Work to do:
Convert the data from the line with "Task: Select the Time chart mode" up to and including the line with "Action: click(23, 156)" into a Markdown table with the columns "Row" and "Line", numbering each row and omitting blank lines. Leave the pictures out of the table.

Data supplied:
start

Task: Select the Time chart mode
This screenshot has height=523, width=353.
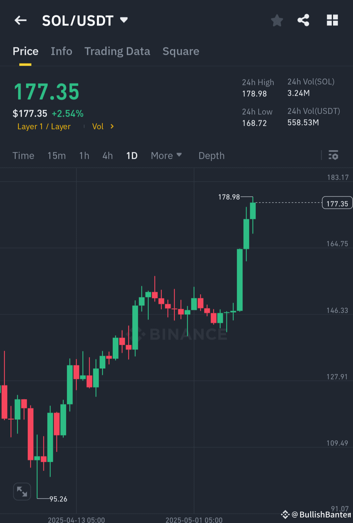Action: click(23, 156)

end
start

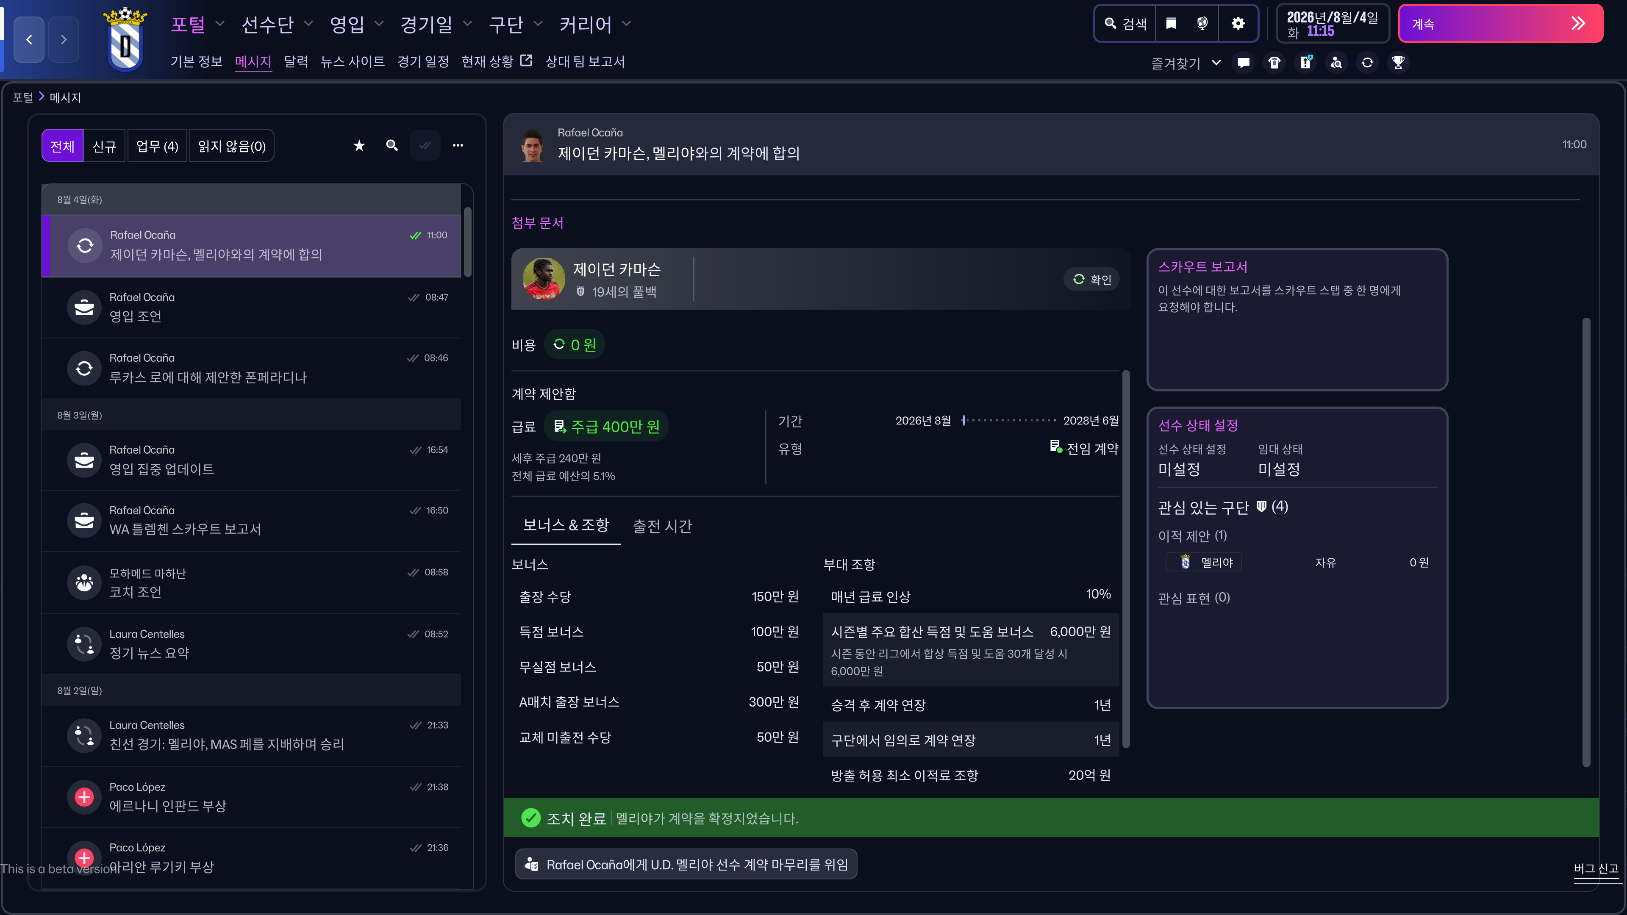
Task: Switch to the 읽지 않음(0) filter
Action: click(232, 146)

end

Task answer:
| Row | Line |
|---|---|
| 1 | Task: Select the Time chart mode |
| 2 | This screenshot has height=523, width=353. |
| 3 | Action: click(23, 156) |